La cuarta novillada de la Temporada Chica del serial Soñadores de Gloria, tuvo un indiscutible triunfador en la persona de Ricardo De Santiago, quien obtuvo una oreja del novillo ‘Triunfador’ de San Constantino tras una valiente labor.

Fueron tres largas cambiadas de rodillas en los medios, seguidas de variados lances y un quite por chicuelinas luego de que el bravo y noble astado tumbara al picador con todo y montura; De Santiago cubrió también el segundo tercio con dos cuarteos y un quiebro con relance para caer delante de la cara de su enemigo y por fortuna no ser herido cuando éste hizo por él.

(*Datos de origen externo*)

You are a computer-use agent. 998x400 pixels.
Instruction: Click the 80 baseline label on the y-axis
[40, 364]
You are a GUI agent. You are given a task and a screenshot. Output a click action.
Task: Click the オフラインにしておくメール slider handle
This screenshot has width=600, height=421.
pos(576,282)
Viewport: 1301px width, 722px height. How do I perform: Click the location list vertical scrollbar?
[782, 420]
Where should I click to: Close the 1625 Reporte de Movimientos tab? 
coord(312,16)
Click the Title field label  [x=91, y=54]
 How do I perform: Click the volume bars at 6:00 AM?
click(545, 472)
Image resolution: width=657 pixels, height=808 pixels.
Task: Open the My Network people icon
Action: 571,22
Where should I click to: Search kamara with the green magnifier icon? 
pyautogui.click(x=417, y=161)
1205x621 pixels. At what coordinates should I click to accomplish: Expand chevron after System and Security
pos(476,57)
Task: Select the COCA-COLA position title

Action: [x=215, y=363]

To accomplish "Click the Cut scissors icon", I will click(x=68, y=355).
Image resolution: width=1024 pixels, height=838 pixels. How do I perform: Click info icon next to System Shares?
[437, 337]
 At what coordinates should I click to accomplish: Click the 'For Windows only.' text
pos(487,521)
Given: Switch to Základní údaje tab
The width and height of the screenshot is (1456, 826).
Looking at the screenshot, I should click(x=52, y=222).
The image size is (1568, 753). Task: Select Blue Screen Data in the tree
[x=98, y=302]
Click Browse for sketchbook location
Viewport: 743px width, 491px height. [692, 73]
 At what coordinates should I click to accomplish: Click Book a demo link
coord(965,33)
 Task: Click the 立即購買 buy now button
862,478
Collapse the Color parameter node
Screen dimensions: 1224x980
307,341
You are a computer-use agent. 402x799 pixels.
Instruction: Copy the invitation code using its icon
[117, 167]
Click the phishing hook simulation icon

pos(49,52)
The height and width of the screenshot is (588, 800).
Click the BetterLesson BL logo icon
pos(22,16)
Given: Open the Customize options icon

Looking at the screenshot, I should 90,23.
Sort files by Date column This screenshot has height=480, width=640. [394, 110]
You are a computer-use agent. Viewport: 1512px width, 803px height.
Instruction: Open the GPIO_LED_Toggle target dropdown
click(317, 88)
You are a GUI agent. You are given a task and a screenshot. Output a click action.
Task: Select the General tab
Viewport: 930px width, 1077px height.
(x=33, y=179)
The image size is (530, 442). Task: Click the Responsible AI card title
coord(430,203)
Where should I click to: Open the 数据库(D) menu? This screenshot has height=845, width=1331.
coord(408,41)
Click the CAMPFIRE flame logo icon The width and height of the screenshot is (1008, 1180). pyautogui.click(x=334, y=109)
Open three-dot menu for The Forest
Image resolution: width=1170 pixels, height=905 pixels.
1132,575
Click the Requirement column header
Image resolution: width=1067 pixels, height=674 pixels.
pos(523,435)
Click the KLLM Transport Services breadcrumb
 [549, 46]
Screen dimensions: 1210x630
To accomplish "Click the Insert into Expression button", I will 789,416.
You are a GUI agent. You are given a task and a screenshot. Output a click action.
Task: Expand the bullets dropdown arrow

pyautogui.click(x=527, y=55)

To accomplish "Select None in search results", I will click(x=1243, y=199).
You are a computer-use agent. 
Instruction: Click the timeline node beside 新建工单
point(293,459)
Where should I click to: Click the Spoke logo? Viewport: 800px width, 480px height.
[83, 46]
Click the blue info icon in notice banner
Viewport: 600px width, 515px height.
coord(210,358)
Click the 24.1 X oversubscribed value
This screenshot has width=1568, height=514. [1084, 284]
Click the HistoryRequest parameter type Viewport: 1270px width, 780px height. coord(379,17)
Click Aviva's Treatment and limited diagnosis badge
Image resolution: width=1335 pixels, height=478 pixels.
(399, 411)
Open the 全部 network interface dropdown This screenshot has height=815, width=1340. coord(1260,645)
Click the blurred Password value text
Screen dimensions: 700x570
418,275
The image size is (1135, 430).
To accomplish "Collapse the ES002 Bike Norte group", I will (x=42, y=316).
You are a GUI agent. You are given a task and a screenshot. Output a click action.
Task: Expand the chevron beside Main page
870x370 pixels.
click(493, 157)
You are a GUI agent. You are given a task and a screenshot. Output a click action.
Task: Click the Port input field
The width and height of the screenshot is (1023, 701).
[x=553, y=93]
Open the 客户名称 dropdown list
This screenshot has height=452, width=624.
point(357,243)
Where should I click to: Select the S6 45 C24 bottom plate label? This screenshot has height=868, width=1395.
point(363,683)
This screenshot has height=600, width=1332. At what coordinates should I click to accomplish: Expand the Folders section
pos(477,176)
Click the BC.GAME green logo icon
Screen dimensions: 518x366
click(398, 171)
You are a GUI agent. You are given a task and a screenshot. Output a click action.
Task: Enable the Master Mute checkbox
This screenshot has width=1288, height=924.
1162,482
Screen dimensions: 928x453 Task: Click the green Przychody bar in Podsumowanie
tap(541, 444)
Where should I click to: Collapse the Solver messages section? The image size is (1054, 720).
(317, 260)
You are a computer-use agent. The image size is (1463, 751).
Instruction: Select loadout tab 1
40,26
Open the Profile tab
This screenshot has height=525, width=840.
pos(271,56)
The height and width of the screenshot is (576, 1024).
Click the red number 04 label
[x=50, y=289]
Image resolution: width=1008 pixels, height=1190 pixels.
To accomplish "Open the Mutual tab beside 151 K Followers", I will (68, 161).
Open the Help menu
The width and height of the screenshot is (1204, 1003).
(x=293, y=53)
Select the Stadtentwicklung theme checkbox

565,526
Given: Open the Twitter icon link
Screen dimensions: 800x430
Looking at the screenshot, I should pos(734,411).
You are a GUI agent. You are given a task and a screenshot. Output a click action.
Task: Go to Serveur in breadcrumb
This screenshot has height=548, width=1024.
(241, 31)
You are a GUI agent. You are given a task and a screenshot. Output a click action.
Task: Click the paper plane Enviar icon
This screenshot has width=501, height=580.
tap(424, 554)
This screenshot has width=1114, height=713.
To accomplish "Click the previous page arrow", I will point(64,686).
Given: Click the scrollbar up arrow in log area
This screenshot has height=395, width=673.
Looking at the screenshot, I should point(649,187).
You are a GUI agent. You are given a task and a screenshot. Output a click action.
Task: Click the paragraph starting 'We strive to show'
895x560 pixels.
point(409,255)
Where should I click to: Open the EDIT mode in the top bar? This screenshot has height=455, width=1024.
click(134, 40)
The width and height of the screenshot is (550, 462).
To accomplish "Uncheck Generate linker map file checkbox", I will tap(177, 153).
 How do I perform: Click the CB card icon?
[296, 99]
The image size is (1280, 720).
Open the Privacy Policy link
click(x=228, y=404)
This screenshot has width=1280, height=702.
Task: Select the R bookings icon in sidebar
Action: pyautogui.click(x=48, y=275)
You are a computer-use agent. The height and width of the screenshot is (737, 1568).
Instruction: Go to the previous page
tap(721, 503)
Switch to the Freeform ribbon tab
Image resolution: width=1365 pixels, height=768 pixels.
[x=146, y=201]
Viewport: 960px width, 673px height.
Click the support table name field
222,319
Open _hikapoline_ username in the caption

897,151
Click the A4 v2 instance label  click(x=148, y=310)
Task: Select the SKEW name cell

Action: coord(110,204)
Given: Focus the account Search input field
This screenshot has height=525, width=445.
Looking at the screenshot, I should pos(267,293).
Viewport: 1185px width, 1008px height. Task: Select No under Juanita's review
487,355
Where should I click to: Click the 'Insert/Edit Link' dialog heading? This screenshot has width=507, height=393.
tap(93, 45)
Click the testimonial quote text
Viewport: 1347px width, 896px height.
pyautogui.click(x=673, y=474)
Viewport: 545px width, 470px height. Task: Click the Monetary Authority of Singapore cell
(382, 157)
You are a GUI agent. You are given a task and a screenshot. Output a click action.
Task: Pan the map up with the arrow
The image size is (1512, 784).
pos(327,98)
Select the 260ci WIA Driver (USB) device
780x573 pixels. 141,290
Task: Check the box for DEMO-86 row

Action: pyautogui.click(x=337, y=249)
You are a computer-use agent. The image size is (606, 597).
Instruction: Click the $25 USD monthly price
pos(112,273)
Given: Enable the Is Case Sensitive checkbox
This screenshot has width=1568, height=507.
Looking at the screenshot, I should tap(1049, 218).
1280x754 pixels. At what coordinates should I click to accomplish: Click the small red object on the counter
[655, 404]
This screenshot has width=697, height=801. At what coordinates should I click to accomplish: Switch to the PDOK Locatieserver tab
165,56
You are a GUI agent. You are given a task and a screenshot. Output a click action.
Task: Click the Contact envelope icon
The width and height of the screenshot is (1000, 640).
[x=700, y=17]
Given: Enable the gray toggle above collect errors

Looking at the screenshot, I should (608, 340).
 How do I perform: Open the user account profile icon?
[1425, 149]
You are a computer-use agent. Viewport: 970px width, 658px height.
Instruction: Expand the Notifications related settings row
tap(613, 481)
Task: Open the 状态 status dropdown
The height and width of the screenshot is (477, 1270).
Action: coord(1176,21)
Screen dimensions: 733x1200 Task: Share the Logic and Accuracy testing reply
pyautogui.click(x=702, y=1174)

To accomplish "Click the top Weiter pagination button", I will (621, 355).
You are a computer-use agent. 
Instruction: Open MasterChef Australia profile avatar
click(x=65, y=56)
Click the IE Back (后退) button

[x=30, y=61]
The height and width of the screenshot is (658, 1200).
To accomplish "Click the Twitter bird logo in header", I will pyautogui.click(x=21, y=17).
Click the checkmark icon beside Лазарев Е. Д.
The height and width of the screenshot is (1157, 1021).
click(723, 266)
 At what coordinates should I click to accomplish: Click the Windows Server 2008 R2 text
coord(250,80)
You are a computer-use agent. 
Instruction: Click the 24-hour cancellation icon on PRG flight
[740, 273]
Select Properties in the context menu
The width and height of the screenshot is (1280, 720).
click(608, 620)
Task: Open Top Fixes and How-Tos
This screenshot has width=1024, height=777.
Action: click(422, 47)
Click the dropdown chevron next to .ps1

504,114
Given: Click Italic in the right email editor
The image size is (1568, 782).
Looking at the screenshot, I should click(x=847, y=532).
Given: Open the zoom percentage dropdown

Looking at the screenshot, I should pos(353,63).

En la faena de muleta el potosino citó de largo y se lo paso por ambos lados con estatuarios, pases por alto y cambiados por la espalda y hasta allí el burel embistió con prestancia y bravura, pero en un descuido del joven torero, lo prendió y elevó por los aires para que éste cayera de espaldas con todo el peso de su cuerpo en la nuca y fue llevado en estado grogui a la enfermería.

Una vez de regresó, toreó firme y con valor al caminarle toreando para hilvanar pases muy meritorios toda vez que el ejemplar parecía haber adquirido sentido y le buscaba los costillares y las pantorrillas. Lo toreó por la cara para finalizar su labor con un pinchazo hondo y suficiente que le valió la oreja tras la fuerte petición mayoritaria en los tendidos.

En su segundo, sexto de la tarde y de nombre soñador, de nueva cuenta estuvo con variedad en los lances y toreó con mando y destreza por el lado izquierdo, a media altura por la poca fuerza que presentó su enemigo, esta falta de fuerza en el burel provocó que se fuera a menos y el joven potosino abrevió con dificultad por la lesión que tenía en la mano resultado del percance en su primero, fueron varios pinchazos entes del descabello mortal para escuchar palmas tras un aviso.

Abrió plaza José María Hermosillo, quien ya contaba con el triunfo conseguido en el segundo festejo del serial y al que no le fue posible asegundar a pesar de dos meritorias labores. Con el abre plaza lanceó variado, toreó con cadencia por el lado derecho y le aplaudieron una tanda de manoletinas, pero a pesar de la gran estocada y la fuerte petición, el juez no concedió el apéndice y saludó en el tercio. Ante el cuarto de la tarde, noble con poca fuerza, mostró un toreo suave y lento en los que sobresalió una tercia de dosantinas que pareció deletrearlas, bien en la estocada y obtuvo palmas al término de su labor.

En cuanto al otro debutante, José Miguel Arellano, sobresalió el toreo por los dos lados, con mando, y los desplantes antes de señalar pinchazo hondo y suficiente para saludar en el tercio tras la petición no concedida; con el quinto, de nombre lunero y el menos potable de la novillada, el hidrocálido logró pases intermitentes, pero mató de estocada defectuosa que provocó derrame y silenciaron su labor.